Corti speech recognition endpoints
Endpoint | Description |
---|---|
Transcribe | Stateless, real-time speech-to-text and commands used to power dictation workflows |
Stream | Real-time transcript generation and fact extraction to power intelligent ambient documentation and decision support workflows |
Transcripts | Speech-to-text via batch audio file processing supporting dictation or conversational transcripts |
Endpoint functionality
Transcribe | Stream | Transcripts | |
---|---|---|---|
Connection | WSS | WSS | REST |
Data processing | Synchronous | Synchronous | Asynchronous |
Architecture | Stateless | Stateful | Stateful |
Speech-to-text | Verbatim | Conversational transcript | Verbatim or transcript |
Diarization | No | Optional | Optional |
Multichannel | No | Optional | Optional |
Custom command definition | Yes | No | No |
Automatic punctuation | Optional | Yes | Optional |
Spoken punctuation | Optional | No | Optional |
Smart formatting | coming soon | ||
Custom dictionary | coming soon |
Model training and refinement
Architecture
The Corti speech recognition pipeline is based on a combination of model architectures. The main workhorse is an encoder-decoder architecture with byte pair encoding (BPE), similar to Whisper. There is also a connectionist temporal classification (CTC)-based architecture that works in tandem with the encoder model.

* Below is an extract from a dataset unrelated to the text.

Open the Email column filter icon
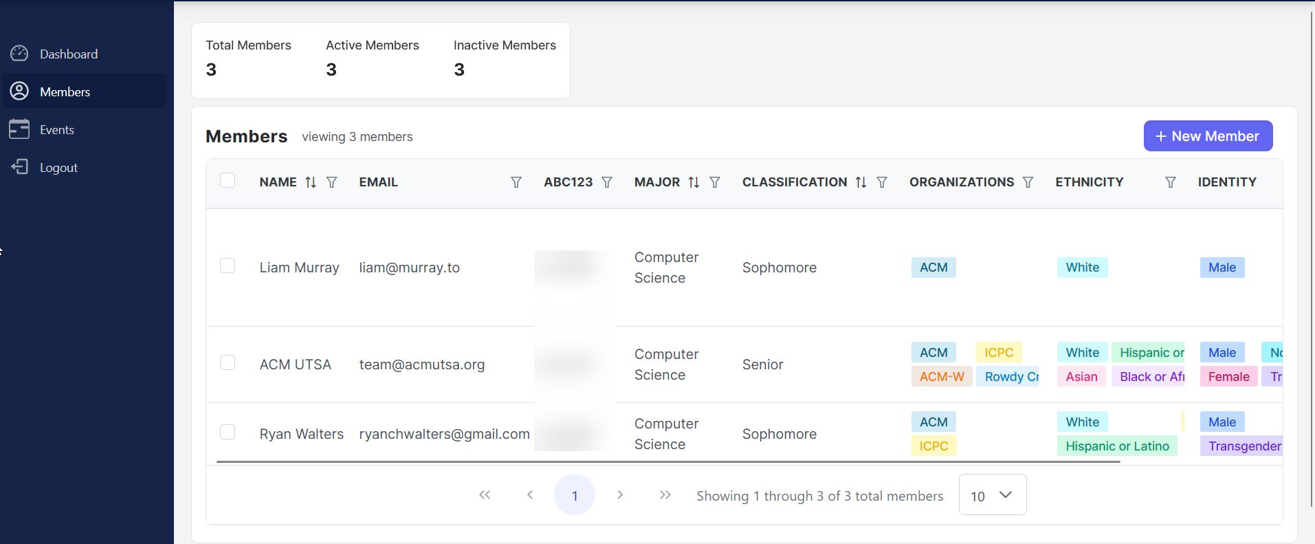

The combination of those two modeling paradigms provide the following benefits:
- Reduce potential hallucinations
- Improve speed of predictions
- Configure latency to balance response time and accuracy
- Make it easy to integrate with the system
Finetune and evaluate
Model and architecture finetuning happens in two ways:
- Decoder training: Language modeling/terminology learning
- Encoder training: Auditory model learning
As a starting point, open source models are used as baseline parameters upon which various methodologies are employed to refine the parameters of other models. Different data sets are used for model finetuning and training than for validation. Assessment methodologies include, but are not limited to the following:
- Word error rate (WER)
- Character error rate (CER)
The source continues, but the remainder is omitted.